Rewrite the part of the notebook on classification metrics starting at "A model was" and ending at "formulas and calculations.", replacing "Calculate" with "Compute".

• Source document:
....

# Module 4 — Session 2: Practical Exercises (Classification Metrics)

This notebook follows the instructions from your **M4, S2_ Practical Exercises** file.


## Exercise 1: The Metrics Calculator (Conceptual)

A model was tested on a set of 100 patient records to predict a disease. The results are summarized in the following confusion matrix:

|                | Predicted: No Disease | Predicted: Disease |
|----------------|----------------------:|-------------------:|
| **Actual: No Disease** | 85 | 5 |
| **Actual: Disease**    | 8  | 2 |

Tasks:
1) Identify TP, TN, FP, FN  
2) Calculate Accuracy  
3) Calculate Precision  
4) Calculate Recall  
5) Calculate F1-Score  
Show formulas and calculations.


In [None]:
# Exercise 1 (optional) — compute the metrics in Python (matches the manual work)
TP = 2
TN = 85
FP = 5
FN = 8

accuracy = (TP + TN) / (TP + TN + FP + FN)
precision = TP / (TP + FP) if (TP + FP) else 0
recall = TP / (TP + FN) if (TP + FN) else 0
f1 = 2 * (precision * recall) / (precision + recall) if (precision + recall) else 0

accuracy, precision, recall, f1


## Exercise 2: The Scikit-learn Report Card (Coding)

....

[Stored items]

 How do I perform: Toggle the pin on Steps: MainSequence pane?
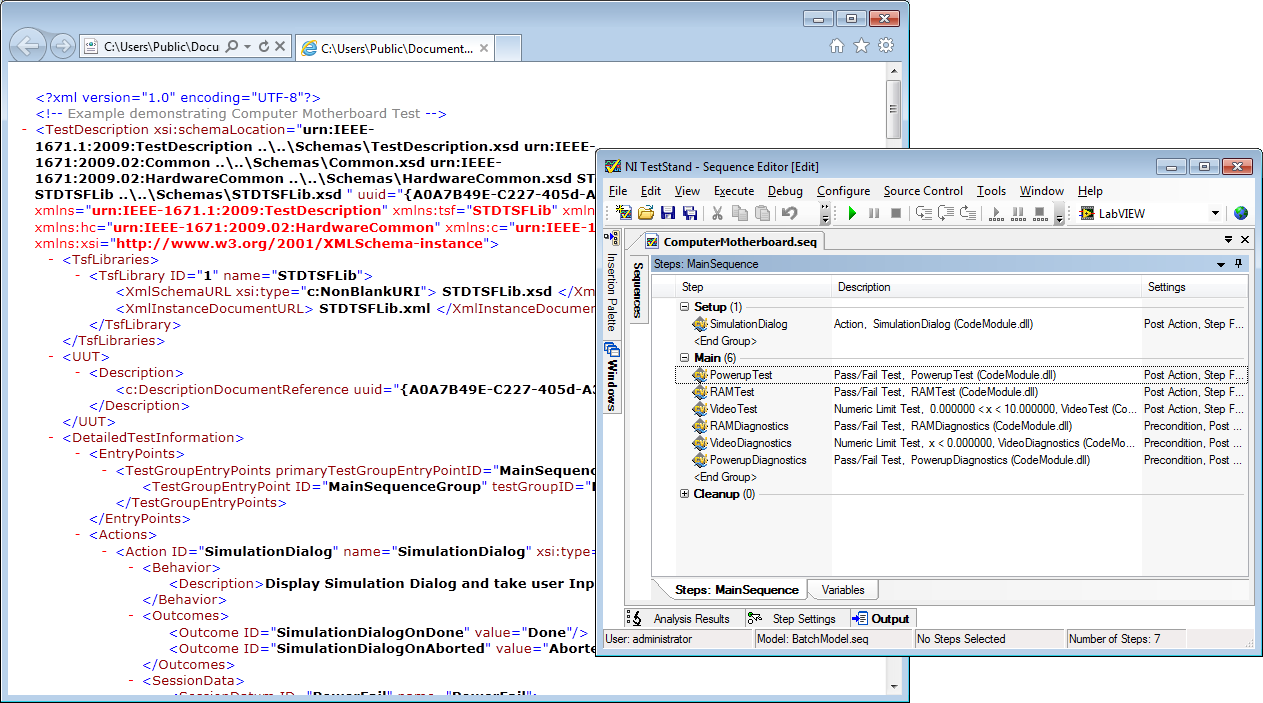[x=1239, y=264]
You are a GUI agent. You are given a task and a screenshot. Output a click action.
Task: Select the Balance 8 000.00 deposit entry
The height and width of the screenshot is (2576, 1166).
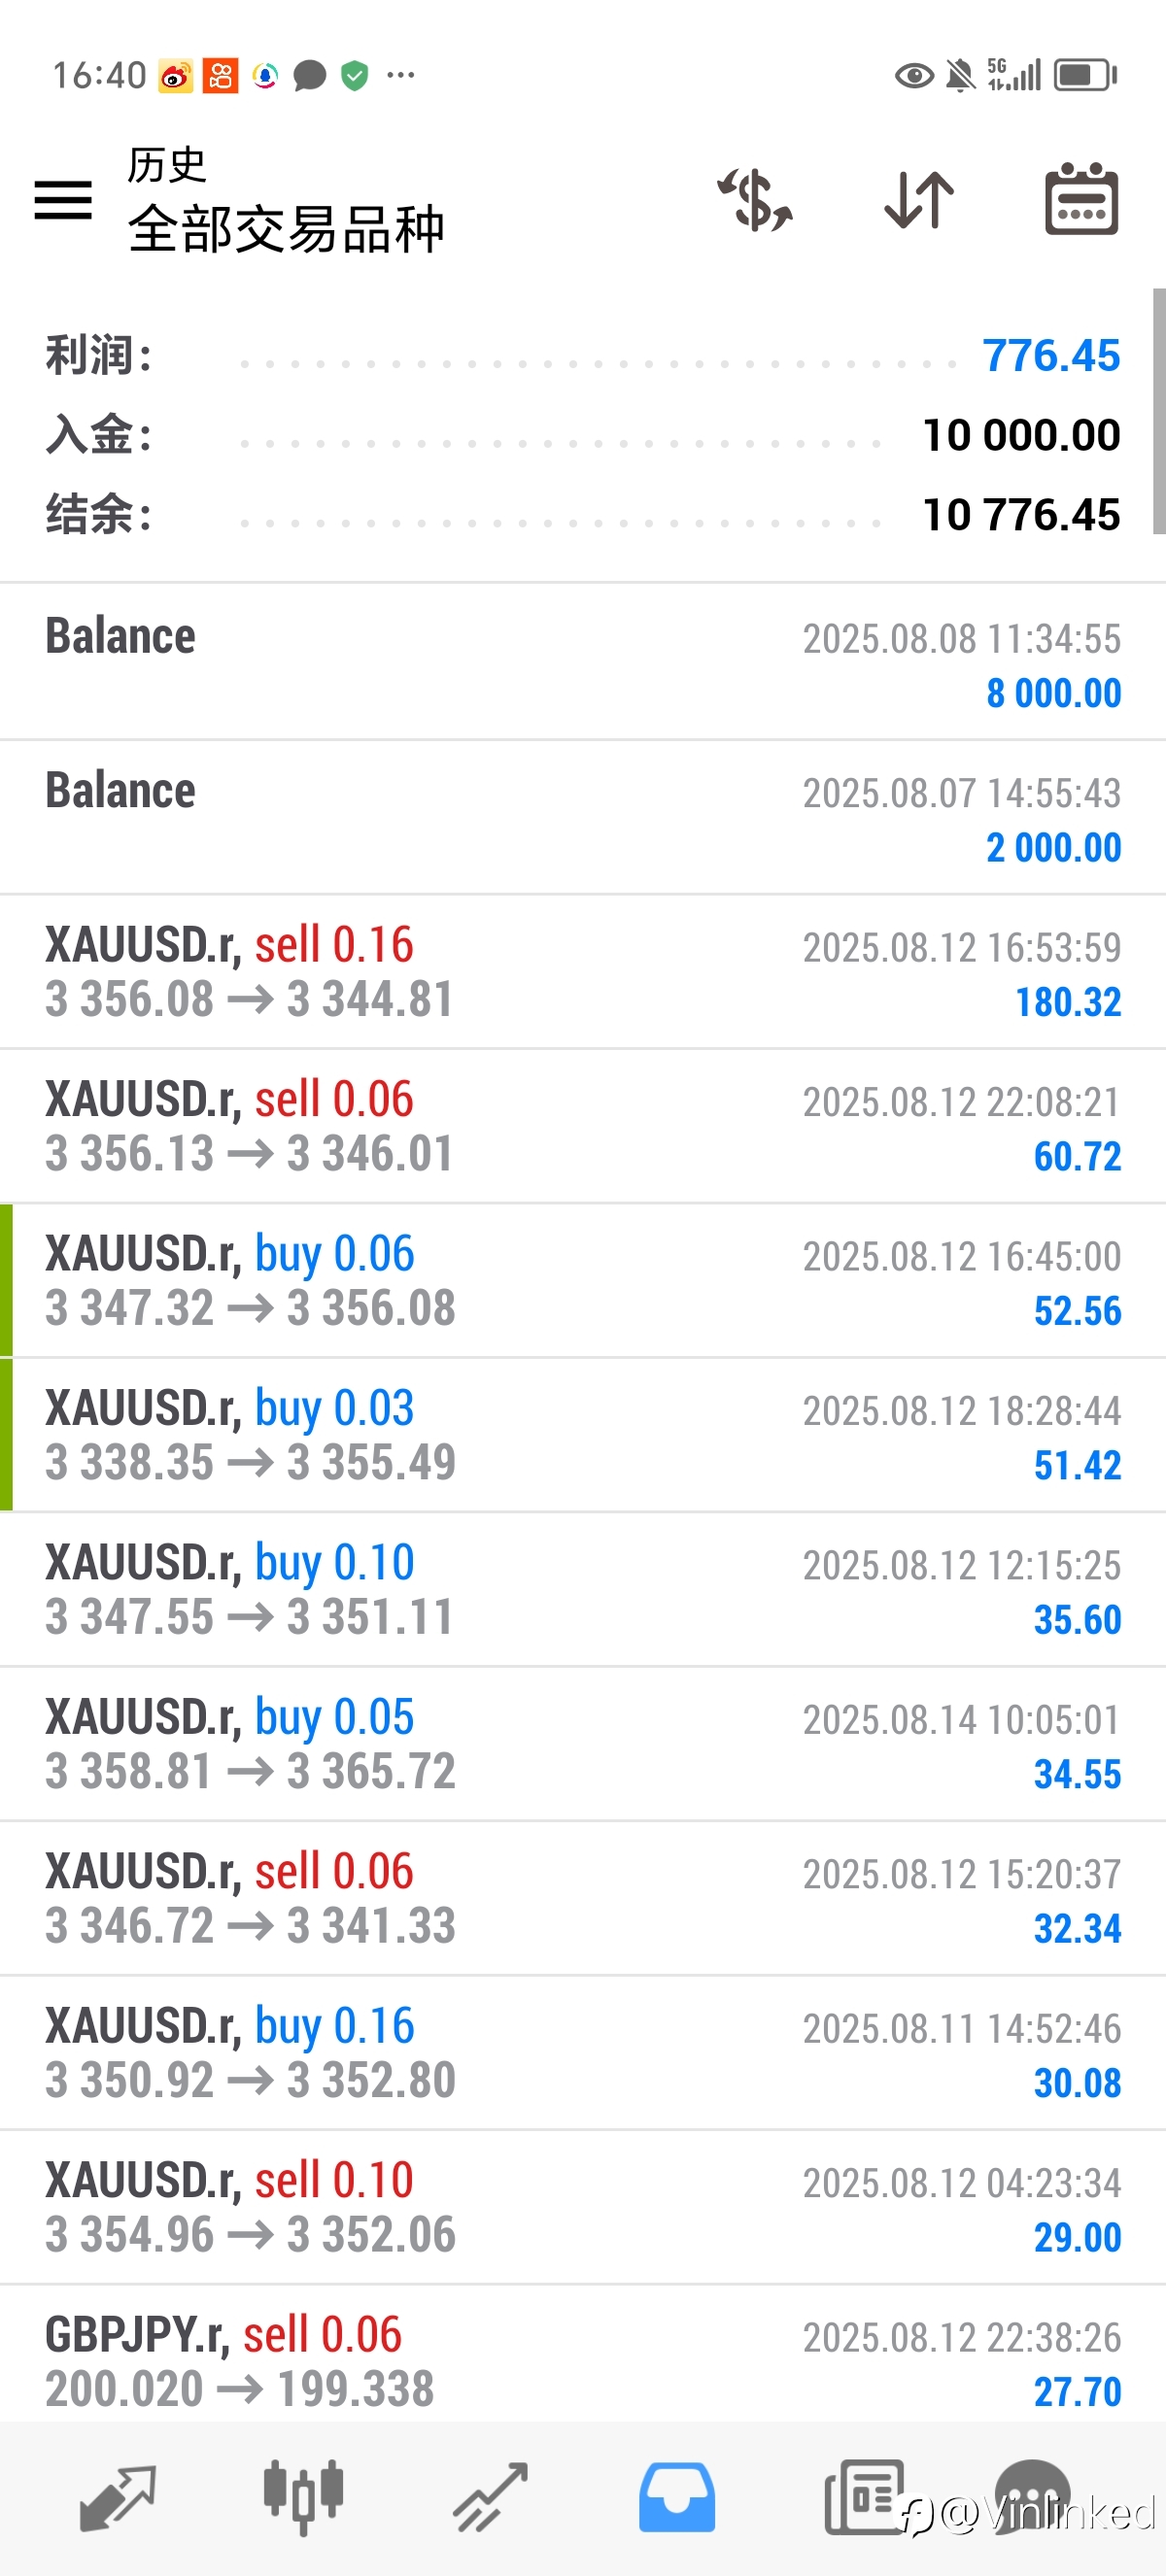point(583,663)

....

• Response area:
A model was tested on a set of 100 patient records to predict a disease. The results are summarized in the following confusion matrix:

|                | Predicted: No Disease | Predicted: Disease |
|----------------|----------------------:|-------------------:|
| **Actual: No Disease** | 85 | 5 |
| **Actual: Disease**    | 8  | 2 |

Tasks:
1) Identify TP, TN, FP, FN  
2) Compute Accuracy  
3) Compute Precision  
4) Compute Recall  
5) Compute F1-Score  
Show formulas and calculations.